KYIV, Ukraine — Russia has refused Ukrainian requests to hand over the bodies of scores of prisoners of war whom the Kremlin claims were killed in the downing of a Russian military transport plane by Kyiv’s forces, a Ukrainian intelligence official said.
Andrii Yusov, the spokesperson for Ukraine’s military intelligence, in televised remarks late Thursday reaffirmed Kyiv’s call for an international probe into the Jan. 24 crash inside Russia that would determine whether the Il-76 transport carried weapons or passengers along with the crew.
Russia accused Ukraine of killing its own men, while Kyiv dismisses Moscow’s assertions as “rampant Russian propaganda.”
Kyiv has neither confirmed nor denied that its forces shot the plane down, and Russia’s claim the crash killed Ukrainian POWs couldn’t be independently verified. Ukrainian officials emphasized that Moscow didn’t ask for any specific stretch of airspace to be kept safe for a certain length of time, as it has for past POW exchanges.
Some Western intelligence assessments have suggested the plane was shot down by a missile from Ukraine, although they could not confirm the presence of POWs on board.
A French military official told The Associated Press that the country’s military concluded that Ukrainian forces used a battery of Patriot surface-to-air missiles to shoot down the Il-76, firing from about 50 kilometers (about 30 miles) away.
The official, who spoke on condition of anonymity to divulge the intelligence findings, said the Ukrainian battery apparently managed to stay hidden while getting closer to the target and then switched on its radar “just long enough to hit them.”
Another Western official also said the plane was downed by “a missile strike rather than any kind of mechanical failure,” and it’s almost certain the missile was fired from Ukrainian territory. The official said “it’s not yet clear” whether it was carrying Ukrainian POWs.
Kremlin spokesman Dmitry Peskov told the state RIA Novosti news agency on Friday that the Kremlin hadn’t received a Ukrainian request to hand over the bodies. Asked if Russia would be willing to hand them over, he later told reporters that the official investigation into the incident was continuing and it would be up to Russian law enforcement agencies to consider such a request.
President Vladimir Putin said Wednesday that Russia wouldn’t only welcome but would “insist” on an international inquiry into the plane’s downing that he described as a “crime” by Ukraine.
Yusov, the Ukrainian intelligence spokesperson, said some of the Ukrainian POWs who were meant to be part of an exchange on the day of the crash were swapped Wednesday when about 200 Ukrainian prisoners returned home.

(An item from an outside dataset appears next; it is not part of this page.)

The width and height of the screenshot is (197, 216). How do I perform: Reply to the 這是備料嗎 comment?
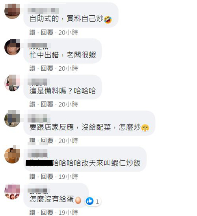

Russia’s Investigative Committee, the main state criminal investigation agency, said Thursday its probe of the crash found that the Il-76 was brought down by one of the U.S.-made Patriot air defense systems, which Western allies — namely the U.S., Germany and the Netherlands — have supplied to Ukraine. The U.S. has provided the Patriots with the understanding that they not be used outside of Ukraine
Russian officials claimed there were 74 people on board, including 65 Ukrainian POWs, six crew members and three Russian servicemen. All were reported killed when the plane hit the ground and exploded in a giant fireball in the Belgorod region near Ukraine.
The Investigative Committee said investigators have found over 670 body fragments and identified all of the crash victims.
The committee said it also has recovered 116 pieces of two missiles that were fired from a Patriot system from near the village of Lyptsi in Ukraine’s Kharkiv region. It showed a video that purported to show some missile fragments lying in the snow with visible markings.
Ukraine previously claimed credit for a May 2023 cross-border strike with Patriot missiles.
Ukrainian air force spokesman Yuriy Ihnat said in an interview in November the Ukrainian military used Patriots to down two Russian warplanes and three helicopters over Russia’s Bryansk region in May in what he called a “brilliant” operation.
With the 1,500-kilometer (930-mile) front line remaining largely static as the war approaches the two-year mark, Russia has continued to pummel Ukraine with long-range strikes.
In Kryvyi Rih, Ukrainian President Volodymyr Zelenskyy’s hometown, a drone attack damaged an energy infrastructure facility, leaving 100,000 people without electricity and 113 coal miners stranded underground for a time, according to Mayor Oleksandr Vilkul. All the miners were brought to safety after power was partially restored, he said.
Another Russian strike Thursday killed two French aid workers in the town of Beryslav in the southern Kherson region, Gov. Oleksandr Prokudin said. French President Emmanuel Macron denounced the attack as “cowardly and outrageous.”
John Leicester in Paris and Jill Lawless in London contributed.